[Instructions for the task] Please take the records that follow and repeat exactly the lines starting with the line with "Click the orange 待办 status tag on YGY67-1" and going on through the line with "Open the Estratégias menu".

Saved data entries
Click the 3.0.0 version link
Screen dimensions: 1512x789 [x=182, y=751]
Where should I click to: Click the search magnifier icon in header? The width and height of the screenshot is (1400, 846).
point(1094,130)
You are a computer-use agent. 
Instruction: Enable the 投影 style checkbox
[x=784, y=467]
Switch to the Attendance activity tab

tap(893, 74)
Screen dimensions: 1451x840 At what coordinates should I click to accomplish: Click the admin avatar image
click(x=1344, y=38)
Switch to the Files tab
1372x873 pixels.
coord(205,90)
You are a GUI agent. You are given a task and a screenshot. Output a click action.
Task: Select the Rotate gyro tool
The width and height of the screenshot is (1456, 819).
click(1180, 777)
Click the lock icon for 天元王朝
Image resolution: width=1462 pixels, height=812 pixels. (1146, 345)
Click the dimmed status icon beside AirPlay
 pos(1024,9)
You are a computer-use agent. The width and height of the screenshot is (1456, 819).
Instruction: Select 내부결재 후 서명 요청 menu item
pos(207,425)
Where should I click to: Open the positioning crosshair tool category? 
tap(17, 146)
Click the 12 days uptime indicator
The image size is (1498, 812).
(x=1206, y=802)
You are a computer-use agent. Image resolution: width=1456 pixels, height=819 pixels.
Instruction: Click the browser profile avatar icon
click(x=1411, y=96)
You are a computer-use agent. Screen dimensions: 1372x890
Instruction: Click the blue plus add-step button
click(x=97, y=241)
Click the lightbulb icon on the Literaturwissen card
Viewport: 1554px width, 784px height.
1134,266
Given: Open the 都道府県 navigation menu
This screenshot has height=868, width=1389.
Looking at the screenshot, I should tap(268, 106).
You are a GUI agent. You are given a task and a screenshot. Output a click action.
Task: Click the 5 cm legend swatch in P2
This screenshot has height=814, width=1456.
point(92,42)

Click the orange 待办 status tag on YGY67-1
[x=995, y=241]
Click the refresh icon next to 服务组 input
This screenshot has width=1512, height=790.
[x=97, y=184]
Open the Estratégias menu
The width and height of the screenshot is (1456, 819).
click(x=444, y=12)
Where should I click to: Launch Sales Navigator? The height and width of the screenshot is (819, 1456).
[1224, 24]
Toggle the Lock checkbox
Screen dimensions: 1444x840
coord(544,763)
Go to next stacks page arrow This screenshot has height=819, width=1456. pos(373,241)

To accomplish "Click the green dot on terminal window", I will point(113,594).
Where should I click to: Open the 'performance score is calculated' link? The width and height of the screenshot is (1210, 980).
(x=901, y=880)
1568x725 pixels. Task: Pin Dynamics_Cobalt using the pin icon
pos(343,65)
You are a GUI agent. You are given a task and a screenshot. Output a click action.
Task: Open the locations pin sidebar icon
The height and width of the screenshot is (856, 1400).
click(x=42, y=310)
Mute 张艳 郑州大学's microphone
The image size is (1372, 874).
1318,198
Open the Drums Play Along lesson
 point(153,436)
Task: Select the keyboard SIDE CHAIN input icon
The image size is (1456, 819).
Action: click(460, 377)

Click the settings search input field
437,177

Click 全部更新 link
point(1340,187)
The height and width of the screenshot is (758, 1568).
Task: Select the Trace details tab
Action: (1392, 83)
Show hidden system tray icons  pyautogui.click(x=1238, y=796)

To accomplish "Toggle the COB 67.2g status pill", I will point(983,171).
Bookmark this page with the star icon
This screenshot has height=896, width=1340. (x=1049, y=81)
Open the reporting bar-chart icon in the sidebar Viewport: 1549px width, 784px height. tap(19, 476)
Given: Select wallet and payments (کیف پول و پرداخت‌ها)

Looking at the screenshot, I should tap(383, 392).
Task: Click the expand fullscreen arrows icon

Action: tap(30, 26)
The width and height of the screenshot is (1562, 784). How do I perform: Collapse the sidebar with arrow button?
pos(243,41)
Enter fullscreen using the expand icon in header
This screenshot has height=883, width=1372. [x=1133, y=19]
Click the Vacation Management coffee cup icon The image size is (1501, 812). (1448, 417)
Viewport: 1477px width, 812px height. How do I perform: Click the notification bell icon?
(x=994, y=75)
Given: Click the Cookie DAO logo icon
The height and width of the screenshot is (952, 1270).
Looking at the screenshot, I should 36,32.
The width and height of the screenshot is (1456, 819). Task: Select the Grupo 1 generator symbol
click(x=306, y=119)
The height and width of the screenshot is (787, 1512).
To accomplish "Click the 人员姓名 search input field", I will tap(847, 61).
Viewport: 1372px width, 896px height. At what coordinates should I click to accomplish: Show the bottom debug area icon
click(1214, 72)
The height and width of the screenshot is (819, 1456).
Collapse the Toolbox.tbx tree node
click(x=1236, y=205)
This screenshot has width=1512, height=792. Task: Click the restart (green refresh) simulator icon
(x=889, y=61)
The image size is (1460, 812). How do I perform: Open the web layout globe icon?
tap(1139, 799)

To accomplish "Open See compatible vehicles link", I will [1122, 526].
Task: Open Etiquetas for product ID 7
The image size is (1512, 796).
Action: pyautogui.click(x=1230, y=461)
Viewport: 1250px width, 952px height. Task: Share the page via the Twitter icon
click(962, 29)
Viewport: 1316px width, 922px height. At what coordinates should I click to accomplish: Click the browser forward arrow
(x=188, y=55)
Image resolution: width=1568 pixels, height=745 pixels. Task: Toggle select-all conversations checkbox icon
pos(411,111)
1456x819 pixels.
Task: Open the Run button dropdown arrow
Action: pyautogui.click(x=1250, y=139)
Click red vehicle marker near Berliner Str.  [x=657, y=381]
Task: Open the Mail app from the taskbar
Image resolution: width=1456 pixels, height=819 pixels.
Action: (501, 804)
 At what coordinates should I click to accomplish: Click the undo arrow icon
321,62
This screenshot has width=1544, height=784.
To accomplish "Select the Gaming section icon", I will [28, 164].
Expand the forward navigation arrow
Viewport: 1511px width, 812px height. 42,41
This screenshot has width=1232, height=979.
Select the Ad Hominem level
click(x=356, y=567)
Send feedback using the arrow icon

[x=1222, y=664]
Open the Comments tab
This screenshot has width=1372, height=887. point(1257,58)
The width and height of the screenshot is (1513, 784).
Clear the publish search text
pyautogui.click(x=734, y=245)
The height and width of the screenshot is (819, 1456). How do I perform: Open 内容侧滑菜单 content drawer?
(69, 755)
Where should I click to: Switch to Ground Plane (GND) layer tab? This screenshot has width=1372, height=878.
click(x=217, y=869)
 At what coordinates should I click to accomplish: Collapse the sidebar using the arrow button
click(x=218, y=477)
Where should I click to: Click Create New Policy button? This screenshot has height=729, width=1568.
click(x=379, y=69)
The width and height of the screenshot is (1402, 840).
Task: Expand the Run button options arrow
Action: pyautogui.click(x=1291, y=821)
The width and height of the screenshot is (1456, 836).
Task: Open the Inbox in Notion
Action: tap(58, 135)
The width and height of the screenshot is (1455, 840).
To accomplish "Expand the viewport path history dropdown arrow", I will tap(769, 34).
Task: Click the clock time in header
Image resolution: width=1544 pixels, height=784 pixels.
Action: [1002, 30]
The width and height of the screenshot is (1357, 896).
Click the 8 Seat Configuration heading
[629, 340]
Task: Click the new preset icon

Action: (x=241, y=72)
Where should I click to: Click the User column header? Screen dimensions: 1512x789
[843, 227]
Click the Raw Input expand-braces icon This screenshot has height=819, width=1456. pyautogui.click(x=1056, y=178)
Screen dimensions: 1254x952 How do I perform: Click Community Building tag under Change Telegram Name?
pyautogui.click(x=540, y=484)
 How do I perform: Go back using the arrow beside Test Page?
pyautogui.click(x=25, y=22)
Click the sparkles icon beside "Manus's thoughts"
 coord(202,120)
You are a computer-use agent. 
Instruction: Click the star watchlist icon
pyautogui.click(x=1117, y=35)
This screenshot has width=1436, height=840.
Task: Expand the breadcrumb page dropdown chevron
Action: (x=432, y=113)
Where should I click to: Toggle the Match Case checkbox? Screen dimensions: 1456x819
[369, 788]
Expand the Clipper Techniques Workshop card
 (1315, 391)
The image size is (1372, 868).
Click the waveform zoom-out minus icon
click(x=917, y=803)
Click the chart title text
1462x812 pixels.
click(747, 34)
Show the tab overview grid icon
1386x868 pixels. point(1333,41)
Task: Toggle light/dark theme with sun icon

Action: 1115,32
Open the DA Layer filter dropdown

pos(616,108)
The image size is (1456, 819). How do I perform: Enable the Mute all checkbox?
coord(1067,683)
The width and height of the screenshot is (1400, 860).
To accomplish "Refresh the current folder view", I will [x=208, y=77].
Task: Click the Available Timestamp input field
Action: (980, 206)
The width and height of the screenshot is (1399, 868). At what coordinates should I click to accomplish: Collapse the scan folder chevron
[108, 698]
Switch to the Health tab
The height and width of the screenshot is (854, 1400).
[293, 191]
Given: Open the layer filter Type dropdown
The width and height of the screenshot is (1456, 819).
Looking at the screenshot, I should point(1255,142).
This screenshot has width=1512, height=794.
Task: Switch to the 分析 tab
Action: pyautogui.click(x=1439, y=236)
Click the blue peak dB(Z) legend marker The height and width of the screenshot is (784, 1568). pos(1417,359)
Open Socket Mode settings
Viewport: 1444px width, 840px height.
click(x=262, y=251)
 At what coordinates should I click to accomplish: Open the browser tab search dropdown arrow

[Answer for the task]
Click the orange 待办 status tag on YGY67-1
[x=995, y=241]
Click the refresh icon next to 服务组 input
This screenshot has width=1512, height=790.
[x=97, y=184]
Open the Estratégias menu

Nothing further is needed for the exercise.